Exercise instructions:
Only a number is wanted here: how many lines in the entries below contain the word "Task".

START Data for review

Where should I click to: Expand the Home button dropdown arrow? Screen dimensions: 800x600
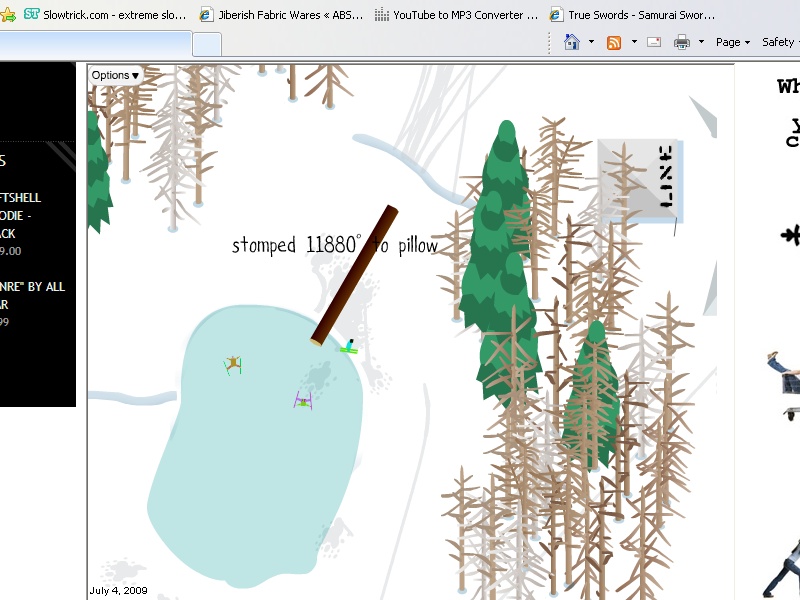(591, 42)
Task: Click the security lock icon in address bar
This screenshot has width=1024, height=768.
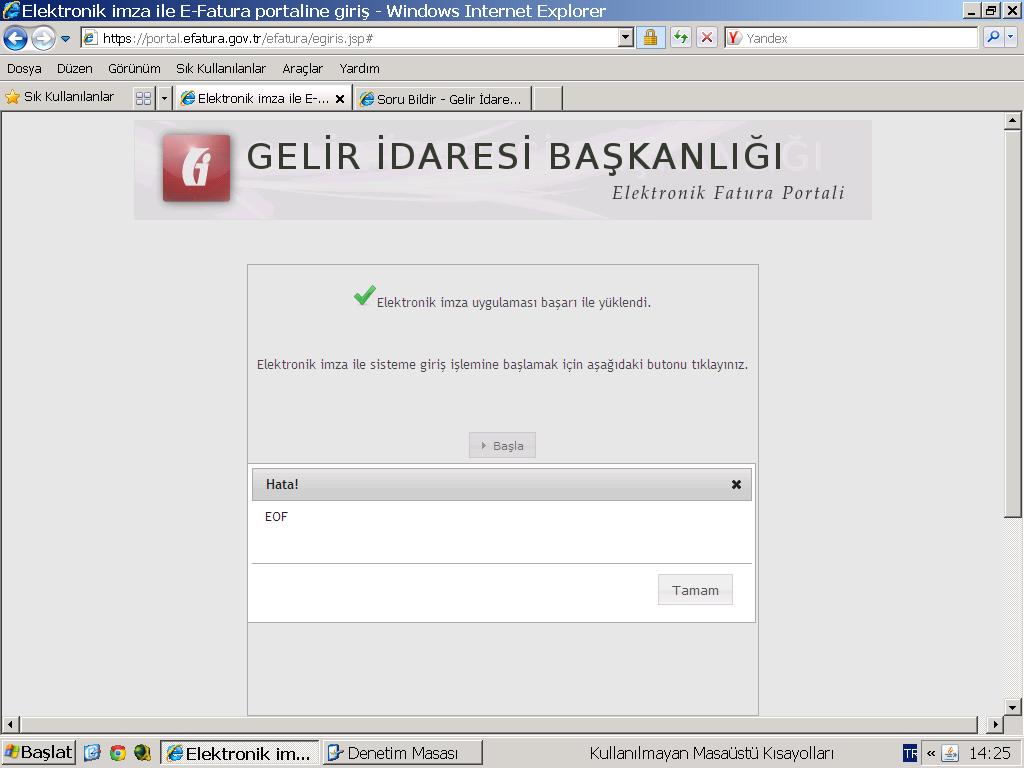Action: [650, 38]
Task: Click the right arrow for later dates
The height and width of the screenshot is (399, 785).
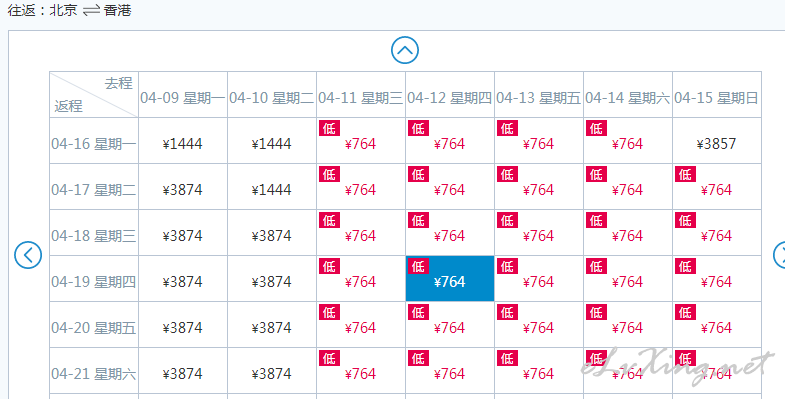Action: [779, 255]
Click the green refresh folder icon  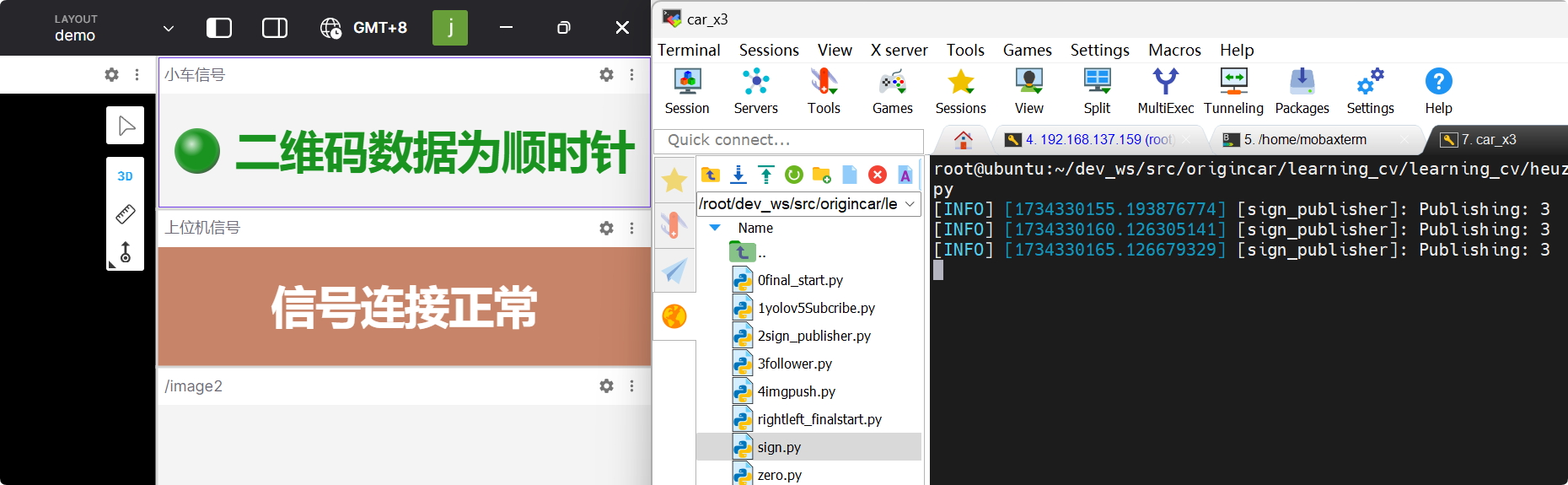click(793, 175)
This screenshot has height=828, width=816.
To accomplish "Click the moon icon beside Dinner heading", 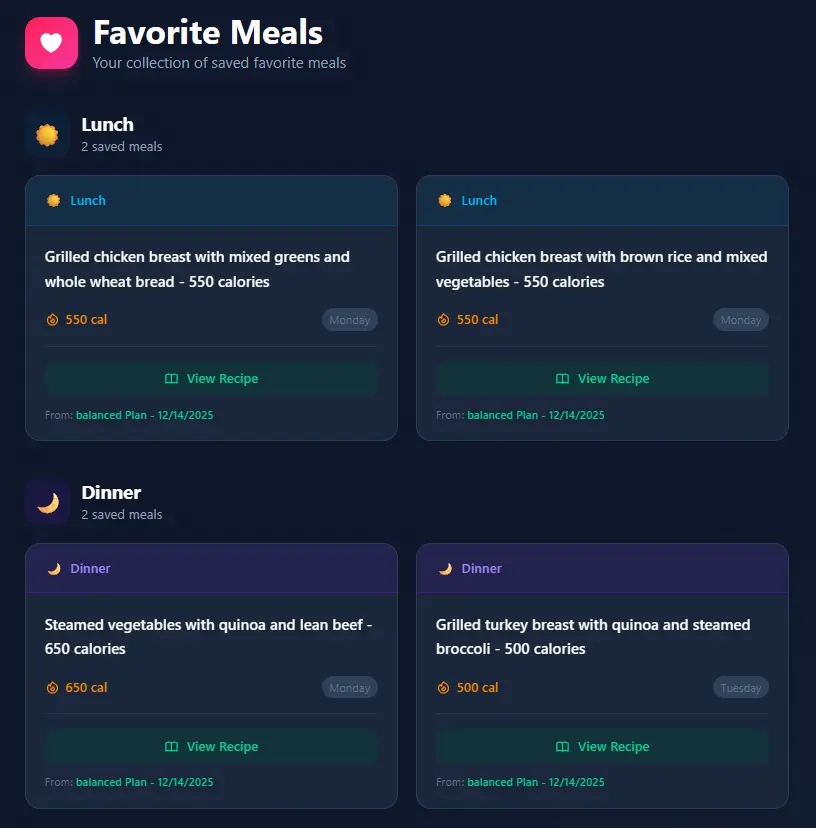I will tap(47, 502).
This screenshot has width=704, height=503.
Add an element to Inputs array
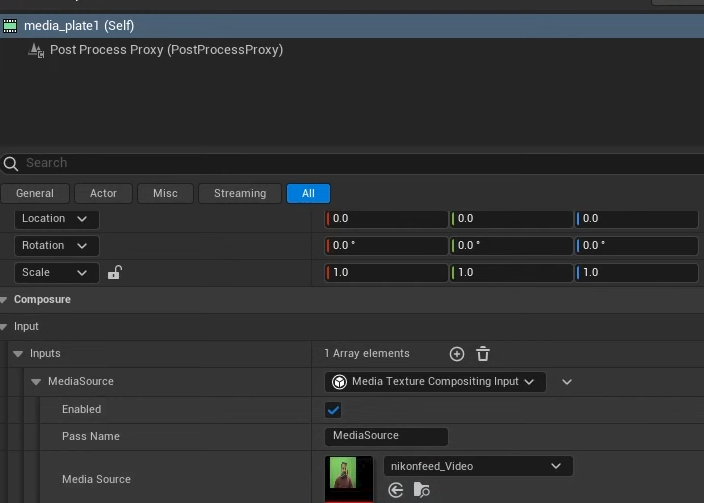(457, 354)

END Data for review

Written reply:
2